Little Sun People in New York City is stepping beyond societal norms and delving deep into the topic of race with their young students.
BBC recently did a feature report showcasing the unique way the school functions in regards to teaching their little ones about racial awareness.
“I love myself, I love myself!” are some of the mantras the small children at Little Sun People speak aloud to themselves. They’re encouraged to practice speaking more loving internal dialogue and tell themselves features they love about themselves in the mirror.
“My little two-year-olds, my little three-year-olds and four-year-olds start to get the message at these young ages to have lighter and whiter skin and to have lighter and whiter hair or for their eyes to be blue,” said Little Sun People’s founder Fela Barclift. “I want them to know your skin is beautiful, your hair is perfect, your eyes are just the way they should be. You have a long and glorious ancestry that goes back thousands and thousands of years and didn’t just start 500 or 600 years ago.”
Little Sun People is a predominately African American institution and focuses on Afrocentric education. Most of the curriculum is based around empowering minorities and people of color to fully accept themselves for who they are.
“We are not afraid of using the word ‘race’. And when you’re two, three, four or five, we really have to work super hard in order to help explain some of the things that have happened to us,” said Barclift.
While the school is primarily composed of African-Americans, children of all races are eligible to attend Little Sun People.
“Every month we choose a theme and then we go through some aspect of the African or the indigenous experience. We will not mention or talk about Columbus. That’s the kind of thing that’s really important to us,” said Barclift.
Little Sun People’s founder went on to pose a question that she tends to base her teaching around.
“What are the difference pieces of information that can help them to get a bigger, broader picture of who they are and who they are in relationship to the world?” ponders Barclift.
While Barclift strongly believes this type of teaching gives her students a more reflective view of the world and its people as a whole, Little Sun People has drawn some critics. Skeptics believe these types of schools don’t promote integration in modern society.
“To have a school like this is very hard for people to get on board or to agree that it’s okay,” said Barclift. “If people agree that this is okay, then that means there has to be a conversation about ‘Why is it okay?’ or ‘Why is it needed?’ or ‘Why do we have something like this period?’ instead of us all being able to be together in the great melting pot of the United States,” said Barclift.

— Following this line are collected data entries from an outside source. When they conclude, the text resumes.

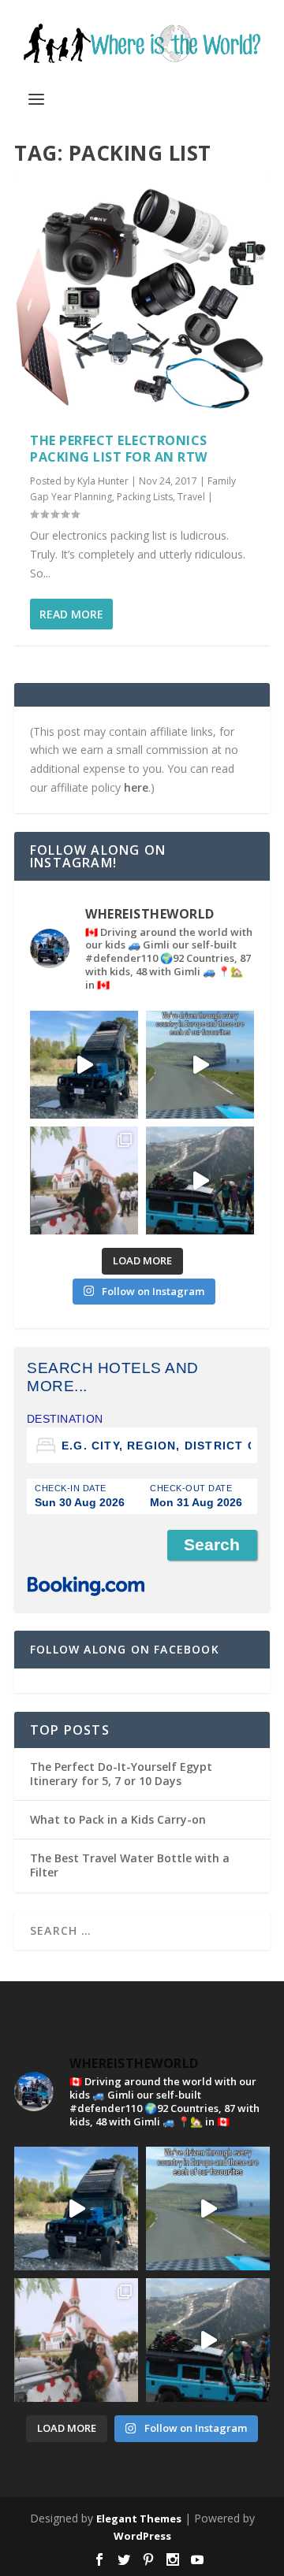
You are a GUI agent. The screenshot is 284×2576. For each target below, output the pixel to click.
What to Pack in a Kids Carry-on (118, 1819)
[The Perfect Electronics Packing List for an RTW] (142, 296)
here (136, 787)
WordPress (142, 2536)
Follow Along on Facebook (124, 1649)
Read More (71, 614)
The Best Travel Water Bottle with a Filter (130, 1865)
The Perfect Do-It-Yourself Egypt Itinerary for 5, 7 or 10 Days (121, 1773)
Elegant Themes (138, 2518)
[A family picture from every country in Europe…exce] (200, 1180)
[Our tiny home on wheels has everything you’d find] (84, 1065)
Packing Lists (145, 496)
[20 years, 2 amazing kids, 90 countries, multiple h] (84, 1180)
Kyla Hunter (103, 481)
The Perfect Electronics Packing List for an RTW (118, 449)
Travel (191, 496)
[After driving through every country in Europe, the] (200, 1065)
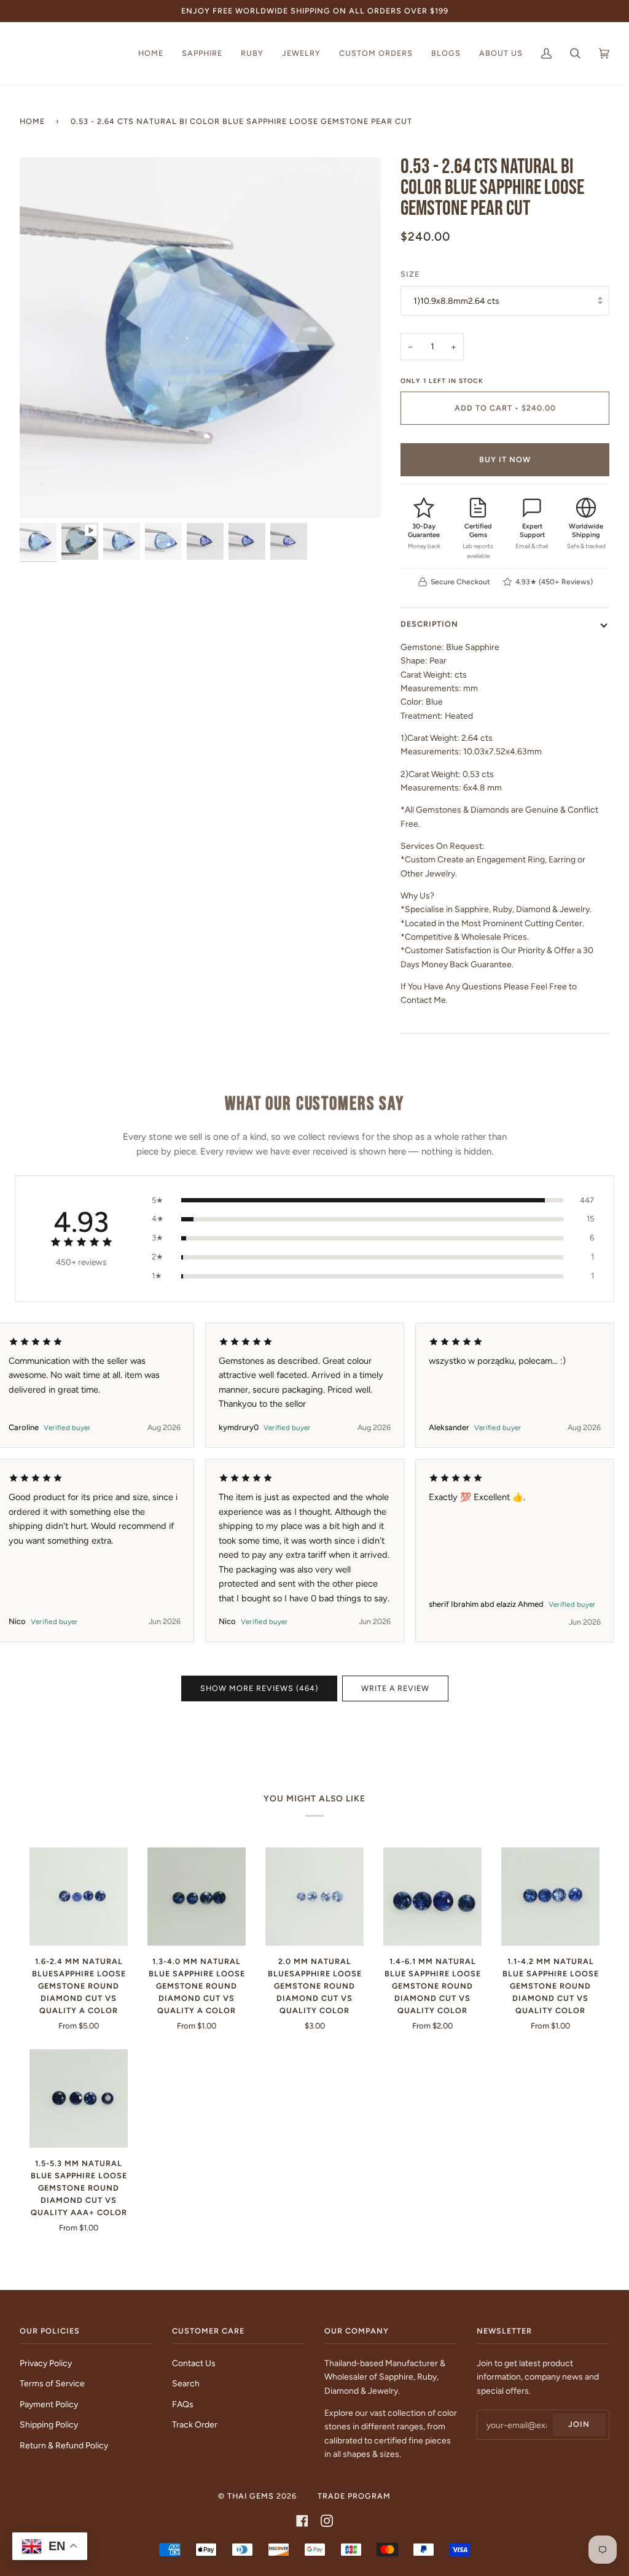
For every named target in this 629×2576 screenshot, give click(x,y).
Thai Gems (250, 2496)
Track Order (194, 2424)
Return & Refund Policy (64, 2445)
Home (32, 121)
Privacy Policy (46, 2363)
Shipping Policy (49, 2424)
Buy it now (505, 459)
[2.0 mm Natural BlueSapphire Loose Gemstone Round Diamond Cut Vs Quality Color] (314, 1896)
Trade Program (354, 2496)
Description (429, 624)
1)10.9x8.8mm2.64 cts (456, 301)
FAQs (182, 2404)
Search (186, 2383)
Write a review (395, 1688)
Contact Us (194, 2363)
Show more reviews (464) (259, 1688)
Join (579, 2424)
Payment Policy (49, 2404)
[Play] (200, 259)
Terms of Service (52, 2383)
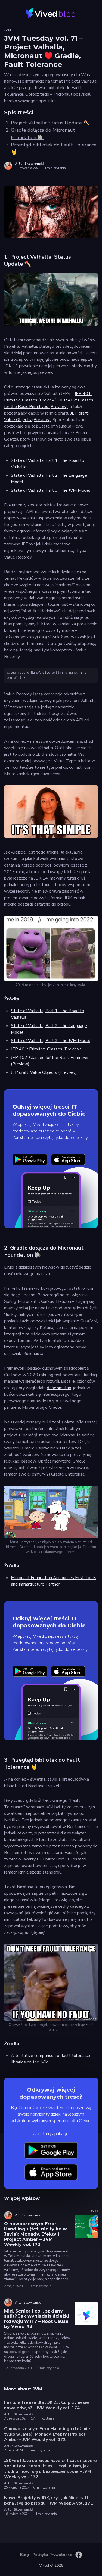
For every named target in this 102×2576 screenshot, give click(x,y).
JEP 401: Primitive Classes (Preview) (46, 1049)
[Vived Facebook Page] (78, 2554)
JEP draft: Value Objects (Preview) (44, 1072)
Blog (24, 2554)
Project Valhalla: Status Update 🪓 (50, 123)
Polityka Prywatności (53, 2554)
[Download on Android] (30, 1159)
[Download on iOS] (68, 1159)
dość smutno (59, 1388)
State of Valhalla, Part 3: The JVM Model (50, 490)
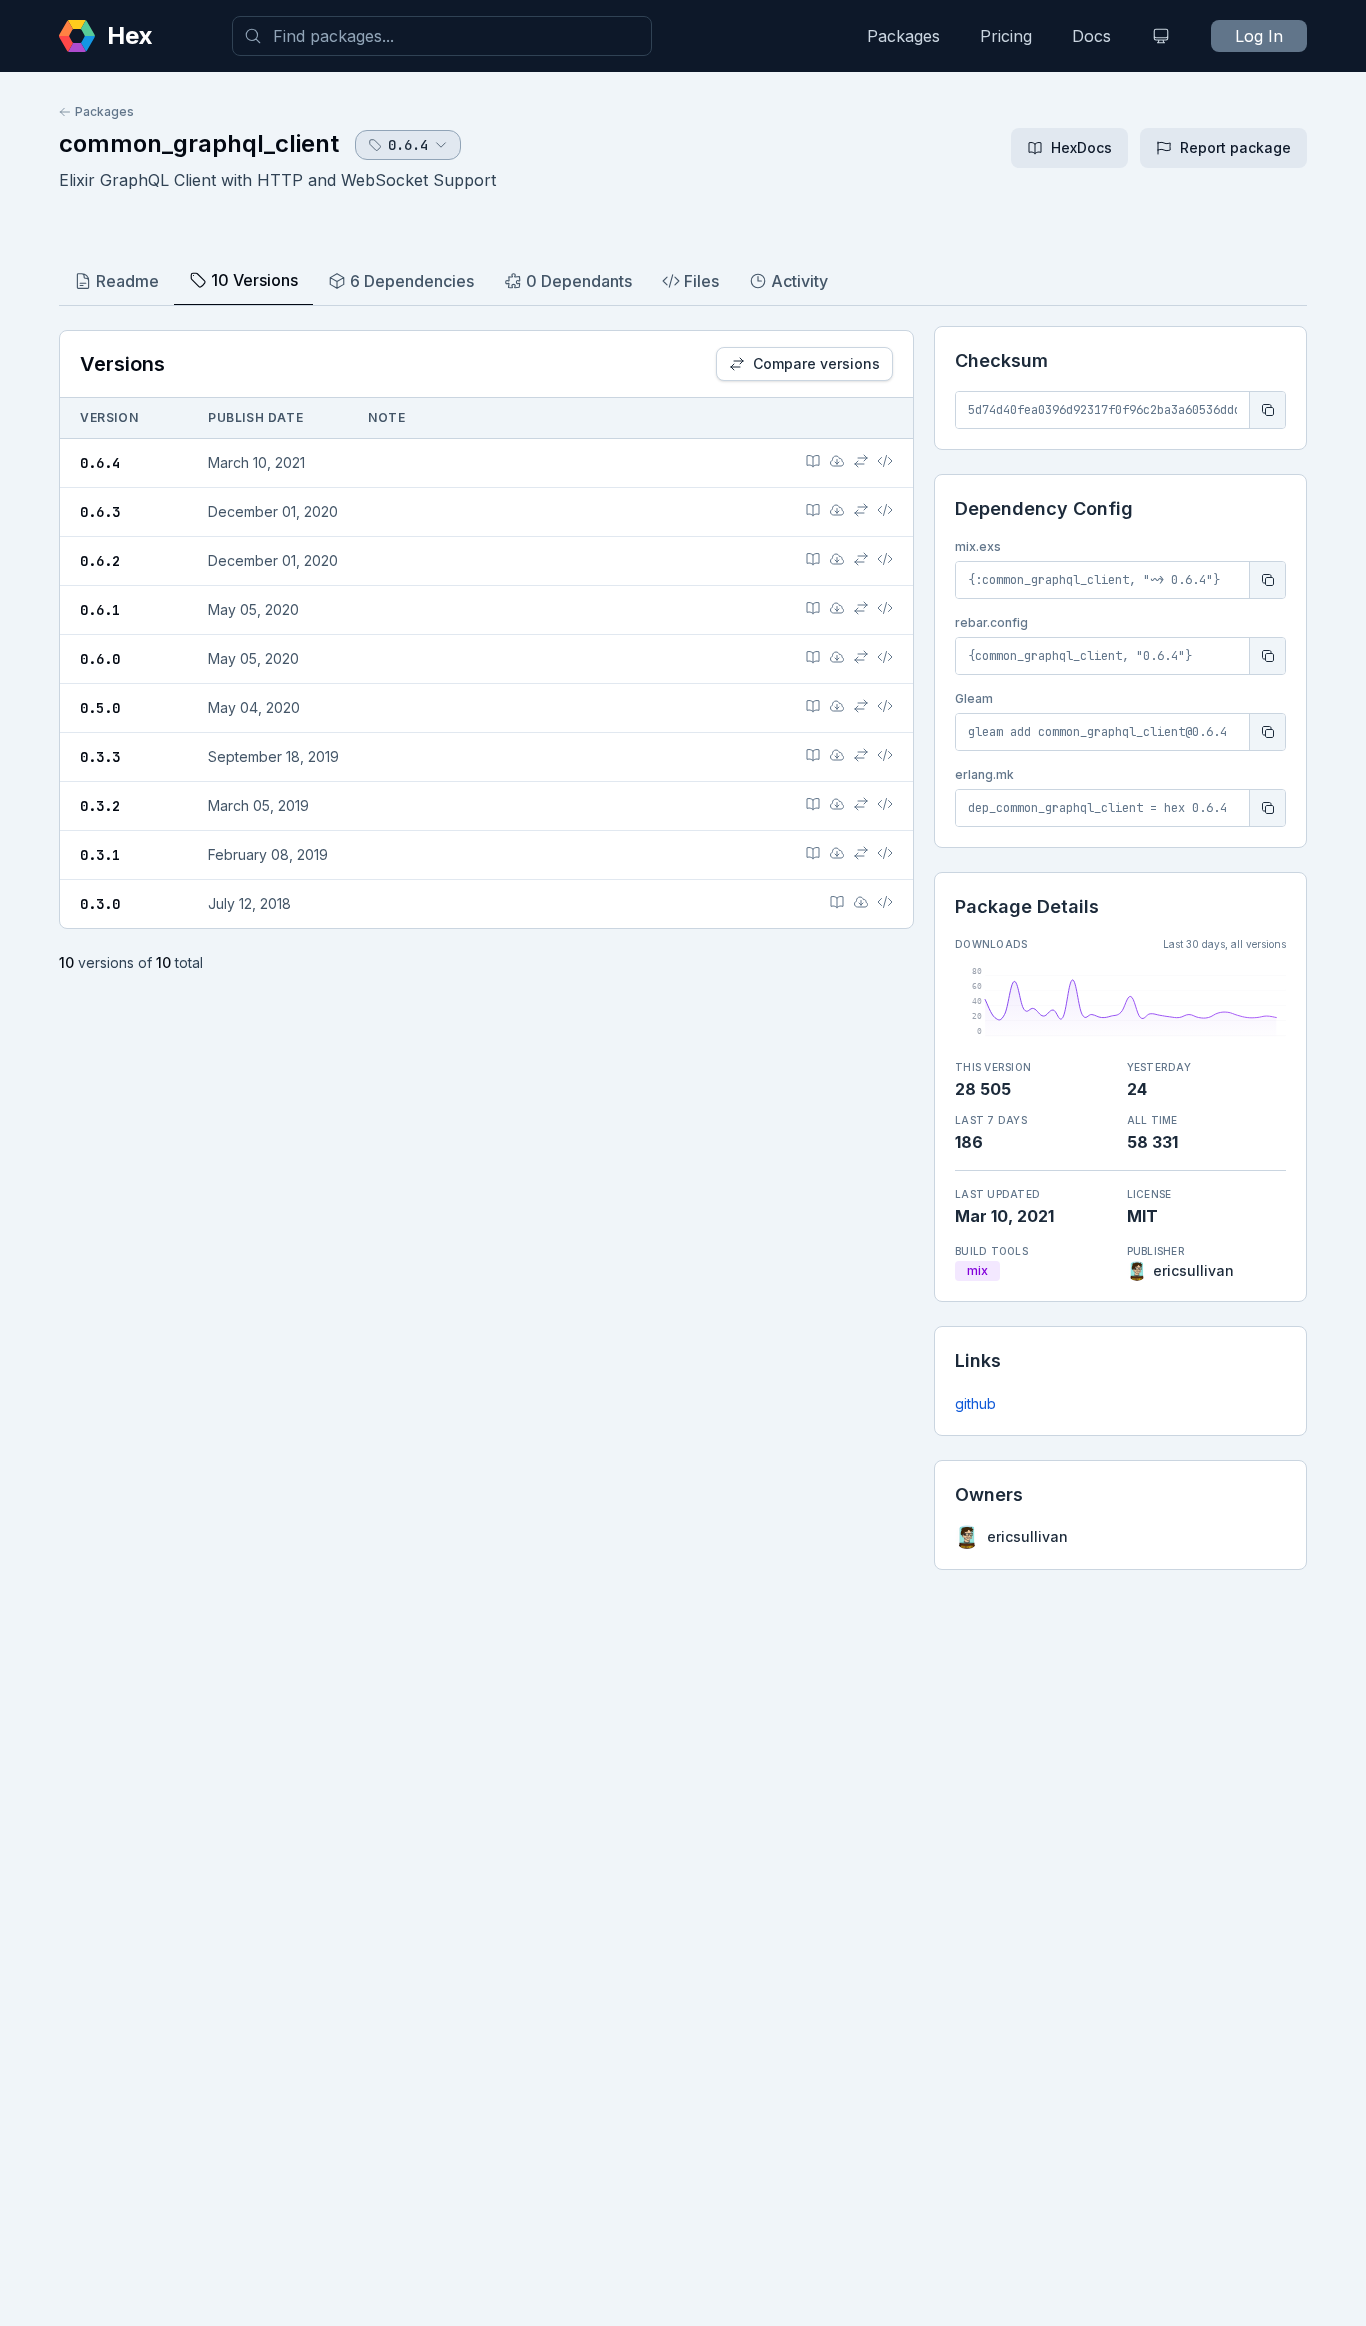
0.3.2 (100, 806)
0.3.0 (100, 904)
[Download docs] (837, 461)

But more segregation is the complete opposite of what Barclift says she’s going for. She wants the students at Little Sun People to honor their ancestry, especially if that means acknowledging the hardship so many people of color have been through in ways the history books do not teach.
“It’s because we are a suffering people and this is an opportunity for us to offer something to our little ones that says, ‘You know what? You’re really good. Don’t believe those messages because they’re not accurate,” said Barclift.